Meatloaf 101-Hot Tips
The often underrated Meatloaf, this classic entree simply doesn’t get the credit that it deserves. Frankly, if you think that you don’t likemeatloaf, you probably just haven’t enjoyed a great slice of it — yet. Here is a suggestion check list to assist in helping you change your mind about meatloaf. For those global followers, we have perfected these tips over many years of pleasing family and dinner guests. We will be posting great meatloaf sides for your convenience on later posts. Namaste, The Queen Cronista…
So, where can you go wrong when making meatloaf? Despite the easy ingredients and simple technique required, there are actually a handful of common mistakes that can turn a succulent, savory slice of meatloaf into a dry, flavorless slab of dull dishes.
You’re Not Sufficiently Seasoning the Meat
This is crucial. Unseasoned meat, as you can probably guess, doesn’t taste like a whole lot once baked into a loaf, so it’s important to add ample salt in order to bring out the inherent savory flavors of the ground meat. A good rule of thumb is to add one teaspoon of kosher salt per pound of meat. Before you cook the meatloaf, it’s not a bad idea to very quickly saute a small nub of the meat mixture and give it a taste. If you feel like it needs a bit more seasoning, then adjust as necessary before baking the entire loaf. Black pepper is up to your discretion. If you prefer a strong, peppery flavor, then be generous with your cranks of pepper; if not, then just a touch will do the trick. Also garlic powder to taste. Consider ¼ teaspoon per pound. I also like to add about ¼ cup chopped flat leaf parsley to mine.
You’re Using Lean Meats
Think of the difference in flavor between a beefy hamburger and a turkey burger. Sure, they’re both technically burgers, but one is way juicier and more succulent (hint: it’s not the turkey burger). The same logic applies to meatloaf. Making a loaf using ground meats with a lower fat content, like ground turkey or chicken, can be difficult because the lack of fat can lead to a dry texture. To assure a tender, juicy loaf, I’d recommend using ground beef with at least 15% fat content. If you’re feeling fancy, get creative and use a mixture of ground beef with lamb, veal, or pork. However, if you have ground turkey in the fridge and want to make it work, you can always add a tablespoon or two of olive oil or melted butter into your raw meat mixture.

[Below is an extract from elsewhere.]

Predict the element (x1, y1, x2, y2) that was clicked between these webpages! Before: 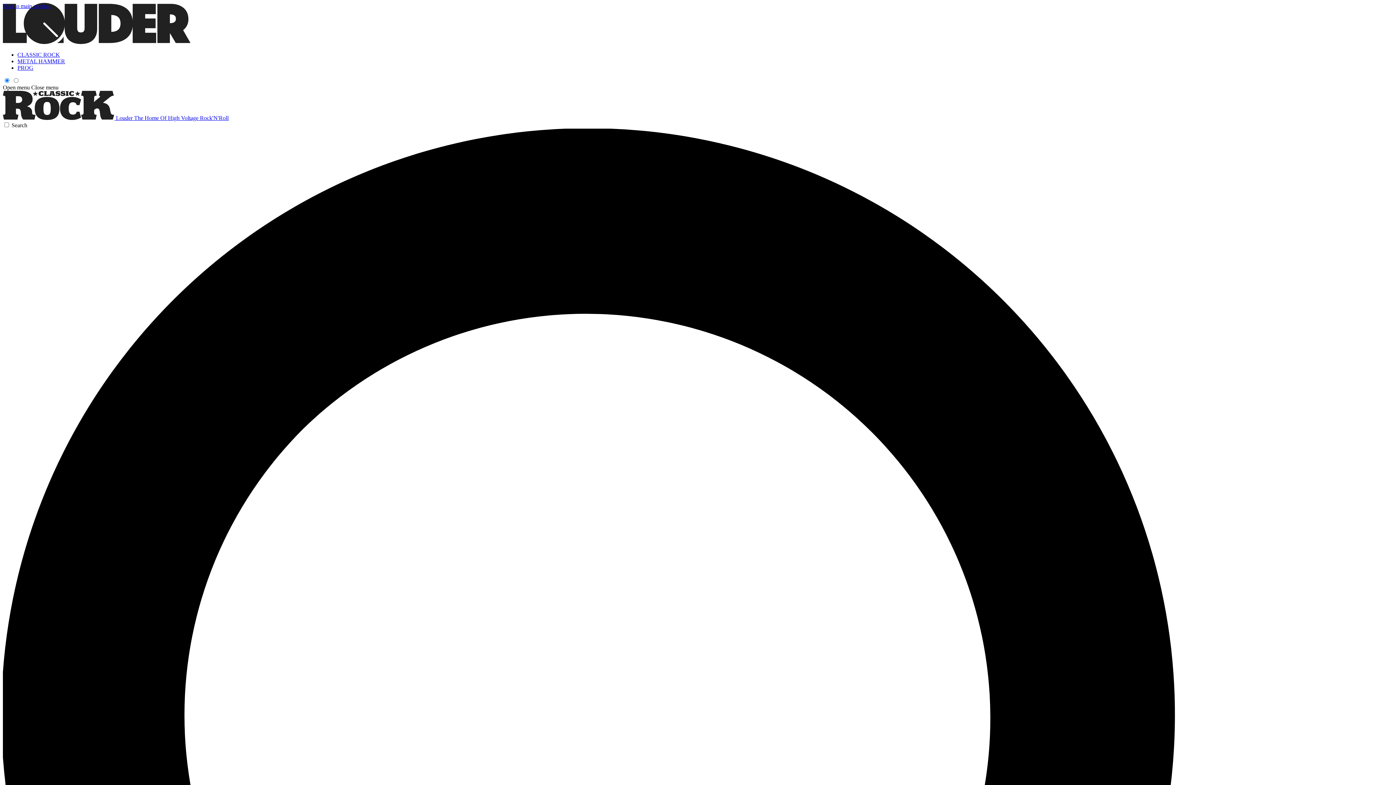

You’re Not Adding a Sweet Component
While it may seem counter-intuitive to add a sweet element to a savory dish like meatloaf, it is essential to the balance of flavors. Whether you use ketchup, brown sugar, white sugar, or maple syrup (or a mixture), you really do want a tablespoons of something sweet to balance out the savory notes. A must try.
You’re Not Adding a Starch
Ultimately, you need to add some sort of starchy component into your meat mixture to give structure to this loaf. Whether you use plain breadcrumbs, Panko breadcrumbs, cooking oats, or torn-and-soaked stale bread, this is going to help keep the meatloaf intact. I use about ¼ cup per pound. In addition to the starch, you’ll also need some eggs in there to help bind everything together. Typically, one large egg per pound of meat should do the trick. If keto conscious I crush pork rinds and use as my substitute starch.

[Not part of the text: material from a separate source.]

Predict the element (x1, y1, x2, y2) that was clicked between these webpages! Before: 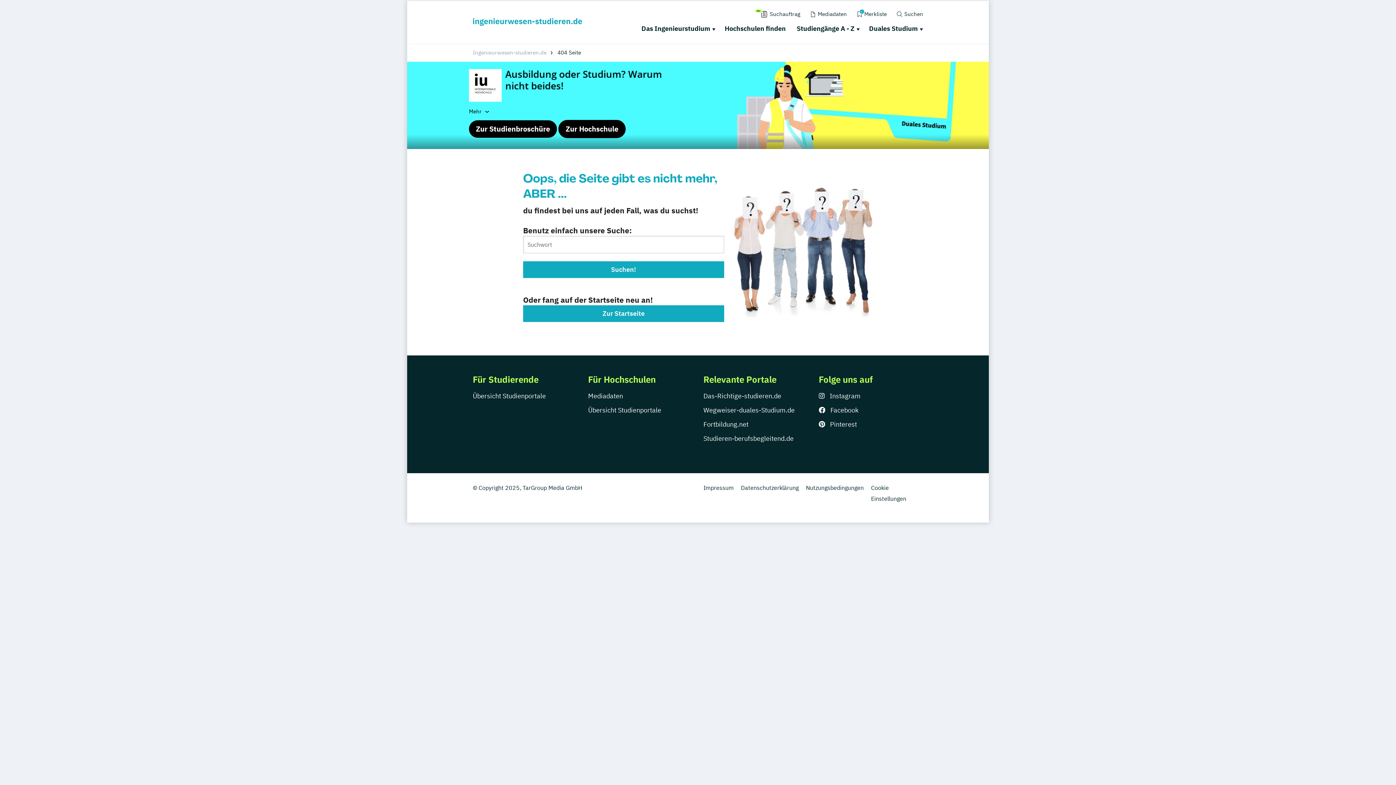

You’re Adding Raw Vegetables to the Meat
Even though a typical meatloaf bakes for upwards of an hour, because the oven temperature is at a moderate 350°F, this isn’t enough heat or time to thoroughly cook down the veggies in the loaf. For this reason, it’s imperative that you saute any veggies and aromatics before mixing them into the meat to slightly soften them and unlock their flavor. Anything from onions to garlic. You may also consider reconstituting dry onion flakes (about a tablespoon).
You’re Slicing Into the Loaf Too Early How are you supposed to wait? Set a timer for 10 minutes, walk away, do whatever it takes to distract yourself, and when you come back, the loaf will be ready for you to cut into. If you slice into the loaf moments after it comes out of the oven, the juices will run out and leave you with an unnecessarily dry loaf. Let it rest.
You’re Not Doubling the Batch
Listen, if you’re going to go through the process of making one meatloaf, you might as well make a second, slice it up, and stuff it in your freezer for future enjoyment. Simply place the slices on a parchment-lined sheet pan until they’ve barely frozen, then transfer them to a plastic zip-top bag and store in the freezer for up to six months. It is so worth it.
You’re Not Making the Most of Your Leftovers
If you have some extra meatloaf kicking around in your fridge, I better see you making meatloaf sandwiches, or crumbling it up and adding it to pasta, soups, and casseroles.